O secretário-geral do PCP negou que o partido tenha recebido quaisquer donativos por parte de instituições bancárias, reagindo a uma notícia do «Público», que dava conta de uma contribuição do BES para a Festa do Avante.

«É falso que tenhamos solicitado ou recebido qualquer donativo dessa instituição bancária ou qualquer outra. Foi um processo comercial natural em relação às verbas conseguidas na Festa do Avante. Nós precisamos de repor o dinheiro através dessa conta e são precisos serviços - desde transporte de dinheiro a cofres - pelos quais pagámos 20 mil euros, registados nas contas e enviados para a entidade das contas», disse Jerónimo de Sousa.

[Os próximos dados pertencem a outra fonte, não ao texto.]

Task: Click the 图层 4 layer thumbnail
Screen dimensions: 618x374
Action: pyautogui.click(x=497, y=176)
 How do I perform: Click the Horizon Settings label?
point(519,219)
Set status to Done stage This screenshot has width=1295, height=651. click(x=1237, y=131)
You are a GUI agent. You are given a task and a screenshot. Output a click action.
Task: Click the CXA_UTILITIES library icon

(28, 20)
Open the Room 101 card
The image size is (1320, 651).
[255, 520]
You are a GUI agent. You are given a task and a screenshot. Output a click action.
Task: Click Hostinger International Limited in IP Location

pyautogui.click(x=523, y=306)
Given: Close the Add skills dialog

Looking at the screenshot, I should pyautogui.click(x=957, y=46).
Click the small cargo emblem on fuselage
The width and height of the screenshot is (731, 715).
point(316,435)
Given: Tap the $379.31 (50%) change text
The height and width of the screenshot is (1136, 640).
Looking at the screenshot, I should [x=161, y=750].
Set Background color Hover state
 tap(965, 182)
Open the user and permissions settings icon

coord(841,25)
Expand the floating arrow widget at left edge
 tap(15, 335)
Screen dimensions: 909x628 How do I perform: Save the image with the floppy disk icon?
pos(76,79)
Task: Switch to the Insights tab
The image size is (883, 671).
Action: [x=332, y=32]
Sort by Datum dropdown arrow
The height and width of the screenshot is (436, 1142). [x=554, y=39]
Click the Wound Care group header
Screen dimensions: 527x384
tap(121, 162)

O líder comunista falava à saída de uma reunião com representantes sindicais da TAP, em Lisboa, e em causa estava um artigo do jornal diário «Público» a dar conta da aprovação, pelo Departamento de Municípios e Institucionais do BES, de um «donativo» de 11 mil euros.

«Agora, a classificação que a instituição bancária lhe dá é um problema que eles têm de esclarecer», referiu Jerónimo de Sousa, vincando a «consciência tranquila da parte do PCP».

Segundo o secretário-geral comunista, «bem podem procurar e tentar comprometer porque» o PCP é, «de facto, um partido independente do capital, do Estado, que se honra de assumir os seus compromissos».